Does anyone know of any decent and friendly cycle clubs in Plymouth UK? Been cycling as an individual but want to step it up a bit.

Thanks,

JP


----------



## gaz (24 Jul 2011)

The only one I knew when I was down there was the downhill club at the student union, students only I'm afraid.

Where abouts are you bassed? I doubt their are many clubs in the city centre but go out to plympton etc.. And there probably is.


----------



## jpb (24 Jul 2011)

I'm in crown hill but willing to cycle out to plympton. I know there is Yogi cycling club which does road biking but wanted to know if there was any more.


----------



## gaz (24 Jul 2011)

Quite far out then, there must be a group that goes out into dartmoor and luckily you are quite close to it (I'm very jealous!). Unfortunately i don't know any clubs north of plymouth. Only yogi and corinthian cc who run out of elburton


----------



## jpb (24 Jul 2011)

Thanks for the info. I might look into yogi cycling. I do enjoy cycling around the moors. 

Cheers dude!


----------



## Baggy (24 Jul 2011)

Have been overtaken by big groups of the yogis several times on various sportives - they're always really friendly.
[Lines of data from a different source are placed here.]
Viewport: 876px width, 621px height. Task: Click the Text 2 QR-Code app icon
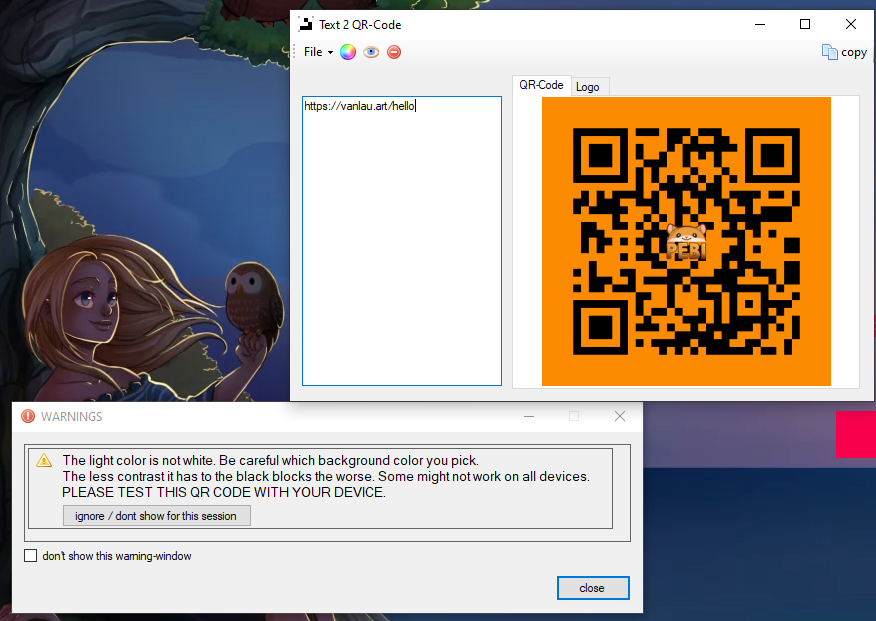[x=306, y=24]
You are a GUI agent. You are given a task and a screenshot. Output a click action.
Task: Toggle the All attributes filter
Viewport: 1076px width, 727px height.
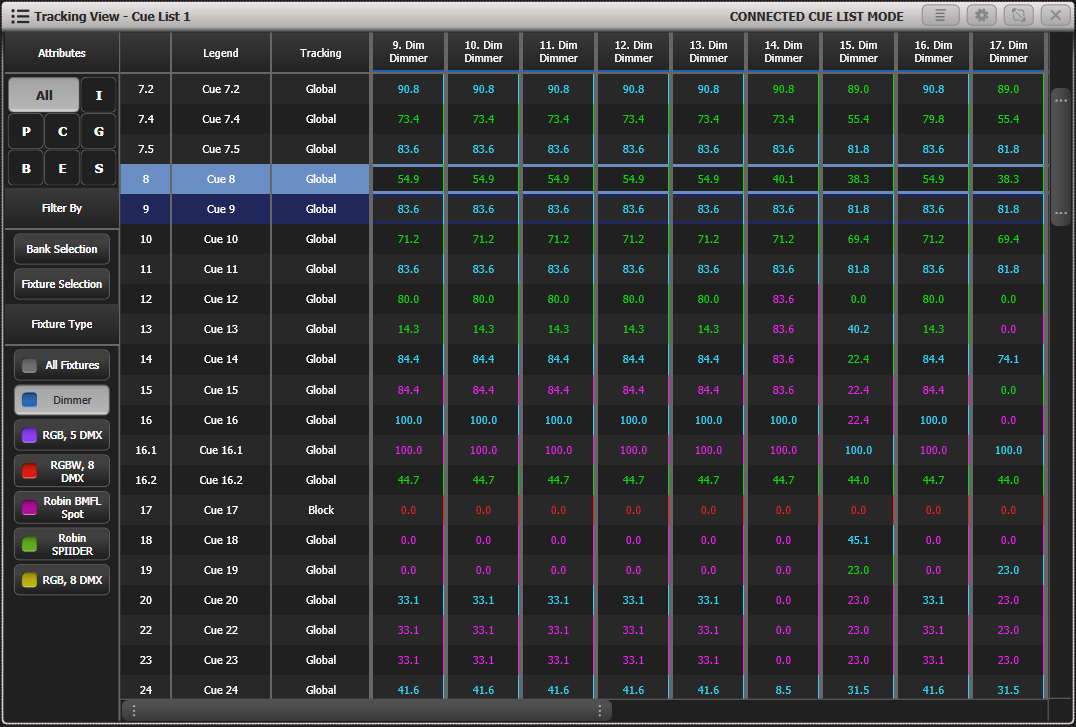coord(43,94)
I think they have road rides that go out on to Dartmoor fairly often and am pretty sure they do offroad stuff too.


----------



## looe (25 Jul 2011)

jpb said:


> Hi,
> 
> Does anyone know of any decent and friendly cycle clubs in Plymouth UK? Been cycling as an individual but want to step it up a bit.
> 
> ...



http://www.plymouthcorinthiancc.com/


----------



## jpb (25 Jul 2011)

Thanks!


----------



## yogi (12 Aug 2011)

Hi. YOGi Cycling does both road and mountain biking. Most rides head out of Plympton but the Thursday mtb meets at different venues. You can also pick ip the Saturday rides along the route. 
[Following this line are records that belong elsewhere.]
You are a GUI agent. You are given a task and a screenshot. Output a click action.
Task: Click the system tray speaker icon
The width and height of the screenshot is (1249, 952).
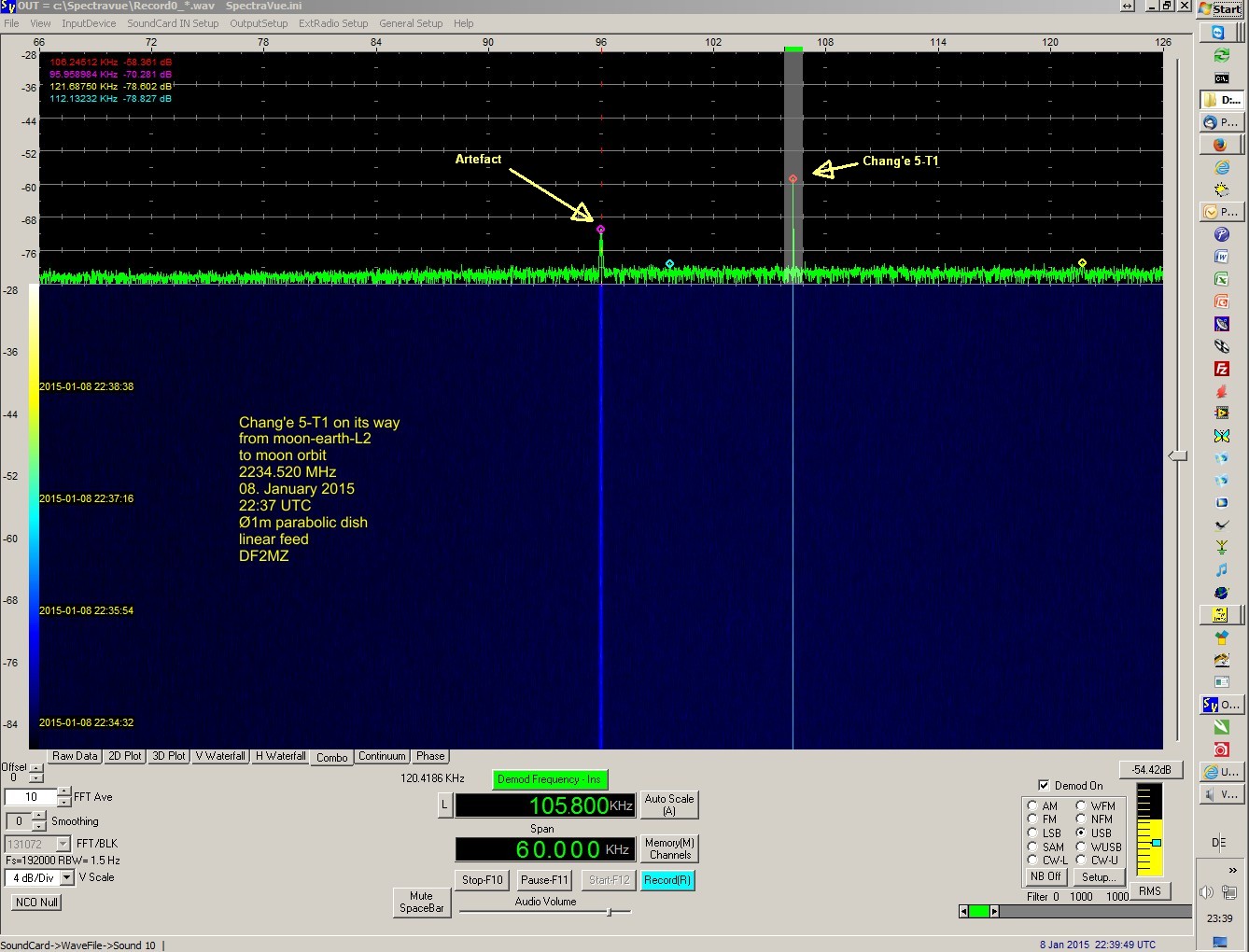tap(1207, 892)
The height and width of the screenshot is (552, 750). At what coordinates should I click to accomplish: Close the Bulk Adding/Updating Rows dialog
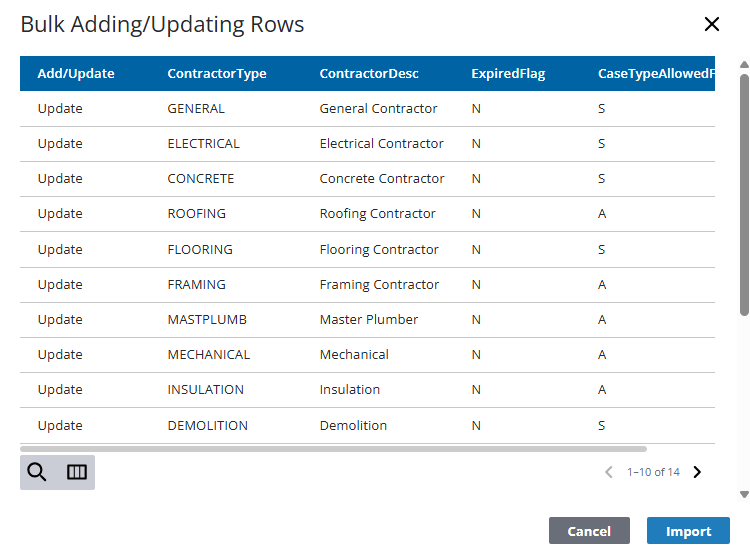click(x=711, y=25)
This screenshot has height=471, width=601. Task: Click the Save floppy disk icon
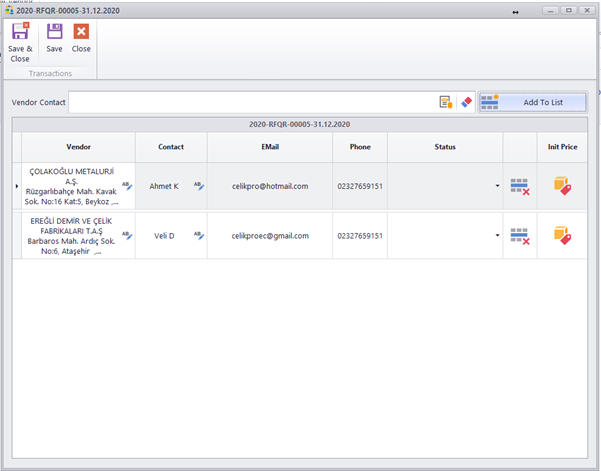click(54, 32)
You're more than welcome to join us for a ride anytime. Usually around 8 rides a week - full info at *yogicycling.com*


----------



## jpb (13 Sep 2011)

thanks very much for the info. think i'll definately do this


----------



## Josh Pope (8 Jul 2012)

As a keen yogi, I would totally 100% suggest the club! Very cycle friendly and happy to give tips, introduce you to cycling and i am only 14!


----------